Stored data:
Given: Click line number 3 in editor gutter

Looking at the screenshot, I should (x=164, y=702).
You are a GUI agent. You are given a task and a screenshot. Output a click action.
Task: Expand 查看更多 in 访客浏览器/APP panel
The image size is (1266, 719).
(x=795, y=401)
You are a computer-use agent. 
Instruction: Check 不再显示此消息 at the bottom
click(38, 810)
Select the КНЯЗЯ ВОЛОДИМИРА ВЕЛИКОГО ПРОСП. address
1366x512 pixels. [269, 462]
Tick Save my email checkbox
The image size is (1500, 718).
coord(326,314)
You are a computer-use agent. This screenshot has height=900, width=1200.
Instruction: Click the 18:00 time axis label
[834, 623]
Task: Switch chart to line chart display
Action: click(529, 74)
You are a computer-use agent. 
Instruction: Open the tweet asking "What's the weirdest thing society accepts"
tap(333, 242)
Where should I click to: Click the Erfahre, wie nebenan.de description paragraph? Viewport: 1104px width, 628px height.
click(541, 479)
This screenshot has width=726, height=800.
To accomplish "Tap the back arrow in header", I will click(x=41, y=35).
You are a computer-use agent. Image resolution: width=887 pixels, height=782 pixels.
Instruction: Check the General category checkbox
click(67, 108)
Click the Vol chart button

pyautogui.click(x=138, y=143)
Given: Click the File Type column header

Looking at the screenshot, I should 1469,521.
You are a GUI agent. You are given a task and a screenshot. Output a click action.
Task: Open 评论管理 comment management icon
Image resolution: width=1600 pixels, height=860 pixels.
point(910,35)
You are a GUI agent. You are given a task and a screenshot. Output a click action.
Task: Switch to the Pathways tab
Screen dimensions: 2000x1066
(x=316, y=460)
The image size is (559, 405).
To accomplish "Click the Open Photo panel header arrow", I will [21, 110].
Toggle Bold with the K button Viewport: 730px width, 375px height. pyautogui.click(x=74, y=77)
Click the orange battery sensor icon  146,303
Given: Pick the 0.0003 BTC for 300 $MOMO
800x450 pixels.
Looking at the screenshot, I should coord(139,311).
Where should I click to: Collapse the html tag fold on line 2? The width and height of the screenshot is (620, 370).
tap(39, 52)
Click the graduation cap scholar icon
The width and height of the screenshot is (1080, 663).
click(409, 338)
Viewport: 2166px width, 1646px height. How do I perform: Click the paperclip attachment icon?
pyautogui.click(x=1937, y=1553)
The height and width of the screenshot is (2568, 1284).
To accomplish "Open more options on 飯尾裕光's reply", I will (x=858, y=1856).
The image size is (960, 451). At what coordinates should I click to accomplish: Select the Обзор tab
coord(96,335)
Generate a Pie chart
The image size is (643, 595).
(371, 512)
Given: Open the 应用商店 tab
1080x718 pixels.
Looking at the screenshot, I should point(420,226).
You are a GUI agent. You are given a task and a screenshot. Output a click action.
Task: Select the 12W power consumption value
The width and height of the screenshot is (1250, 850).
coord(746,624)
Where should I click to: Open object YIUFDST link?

Brief: Which lines above contain the word "This"? Copy each of them in full.

Completed task:
You are a computer-use agent. This screenshot has height=900, width=1200.
This screenshot has width=726, height=800.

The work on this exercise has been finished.